WORK REQUEST: Transcribe exactly everything in the data below from the line containing "Where should I" down to the line containing "Click the 100.00 label on price axis", both lines included and nothing further.

DATA:
--------------------

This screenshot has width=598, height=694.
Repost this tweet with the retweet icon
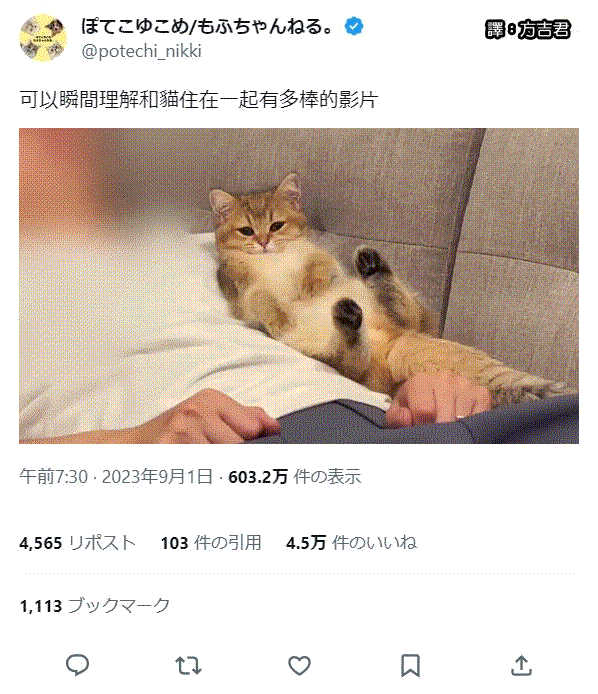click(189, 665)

--------------------

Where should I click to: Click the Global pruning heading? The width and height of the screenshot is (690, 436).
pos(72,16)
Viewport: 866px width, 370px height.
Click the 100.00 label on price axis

--------------------

THE COMPLETED TASK:
Where should I click to: Click the Global pruning heading? The width and height of the screenshot is (690, 436).
pos(72,16)
Viewport: 866px width, 370px height.
Click the 100.00 label on price axis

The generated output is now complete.